PROVIDED TEXT:
════════

# IHLT - Lab 3

1. Read all pairs of sentences of the trial set within the evaluation framework of the project.

2. Compute their similarities by considering lemmas and Jaccard distance.

3. Compare the results with those in session 2 (document structure) in which words were considered.

4. Compare the results with gold standard by giving the pearson correlation between them.

5. Questions (justify the answers):

    - Which is better: words or lemmas?

    - Do you think that could perform better for any pair of texts?

## Imports

In [3]:
import nltk, re

from nltk import pos_tag
from nltk.corpus import stopwords
from nltk.metrics import jaccard_distance
from nltk.stem import WordNetLemmatizer
from scipy.stats import pearsonr

## 1. Data preparation

As it was done in the last lab session, all pairs of sentences of the trial set are read and stored in a variable.

In [12]:
pairs = list()
with open('STS.input.txt','r') as f:
    lines = f.readlines()
    for line in lines:
        line = nltk.TabTokenizer().tokenize(line.strip())
        pairs.append((line[1], line[2]))
        
for index, pair in enumerate(pairs):
    print(str(index + 1) + ".", pair)

1. ('The bird is bathing in the sink.', 'Birdie is washing itself in the water basin.')
2. ('In May 2010, the troops attempted to invade Kabul.', 'The US army invaded Kabul on May 7th last year, 2010.')
3. ('John said he is considered a witness but not a suspect.', '"He is not a suspect anymore." John said.')
4. ('They flew out of the nest in groups.', 'They flew into the nest together.')

════════

SUPPLIED ENTRIES:

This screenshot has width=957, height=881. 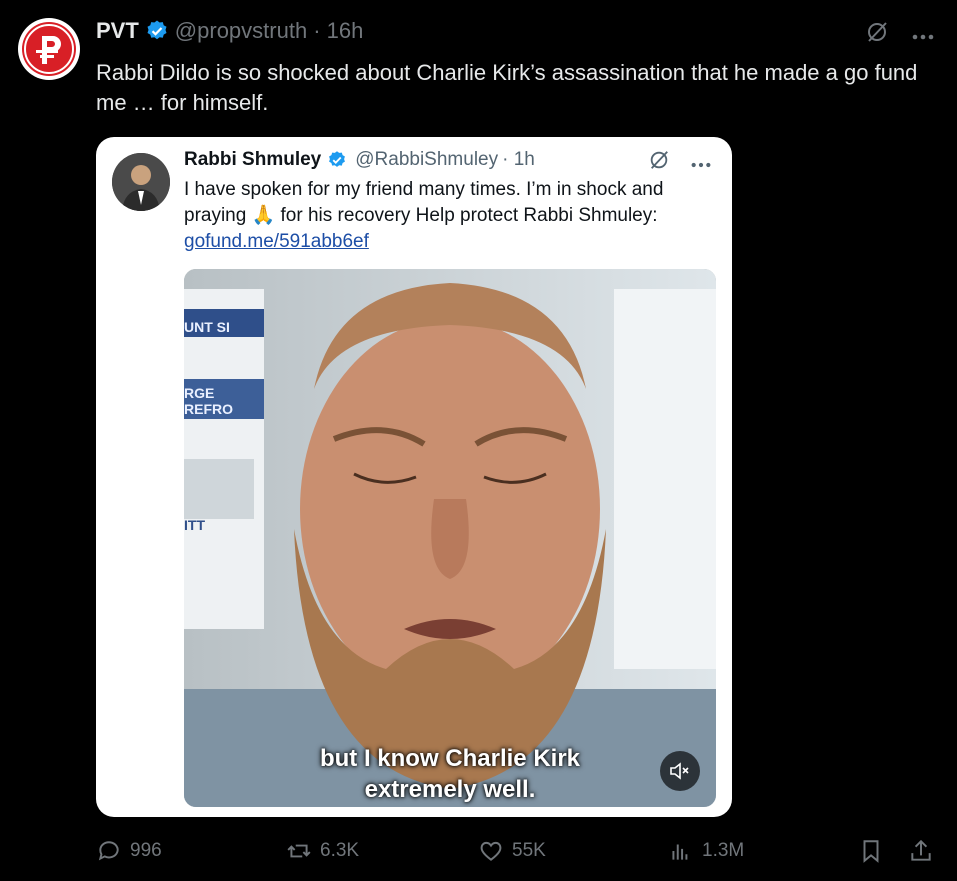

════════

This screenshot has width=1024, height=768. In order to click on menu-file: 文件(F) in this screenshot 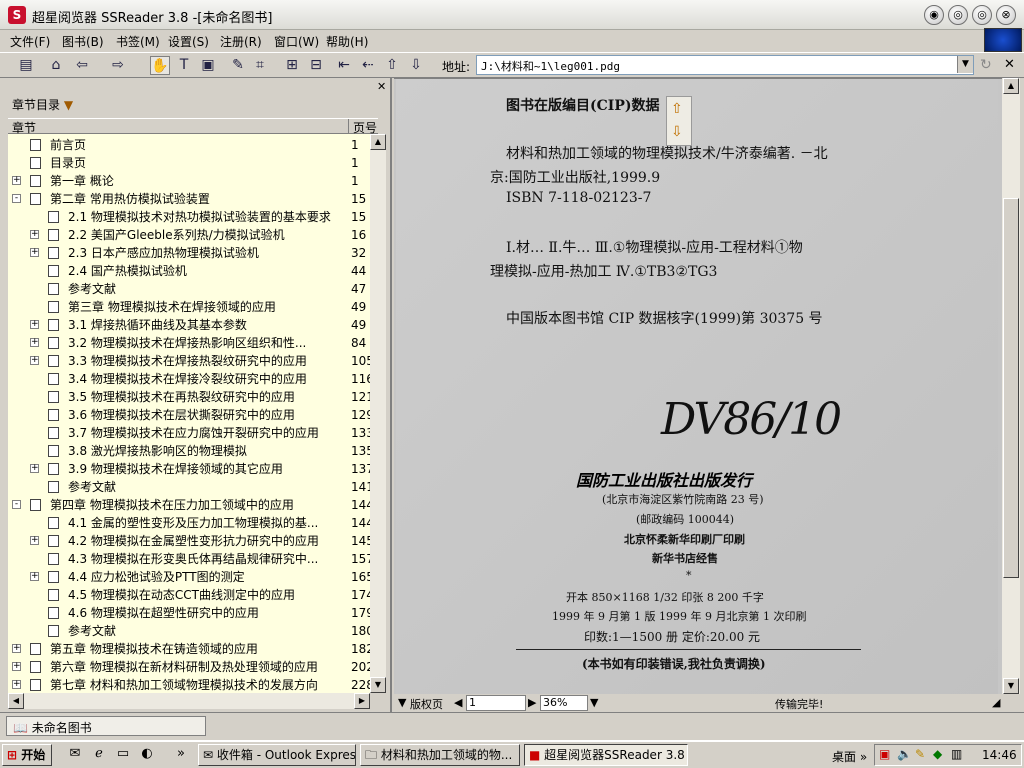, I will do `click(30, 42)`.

════════

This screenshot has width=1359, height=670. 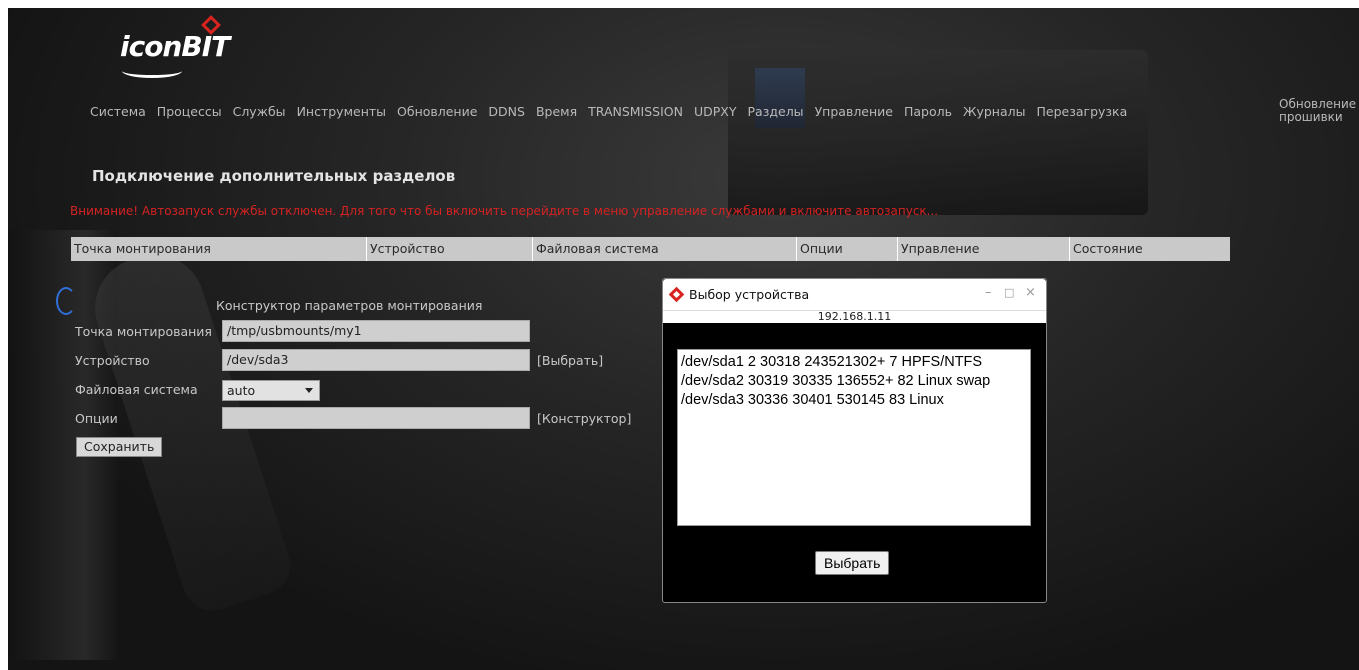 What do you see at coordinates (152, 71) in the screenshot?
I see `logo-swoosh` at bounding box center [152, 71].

════════

According to the lab notes, what is the basis for reading all sentence pairs of the trial set and storing them in a variable during data preparation? Answer in one to three sentences.

This step follows the approach used in the last lab session, where all pairs of sentences of the trial set were likewise read and stored in a variable.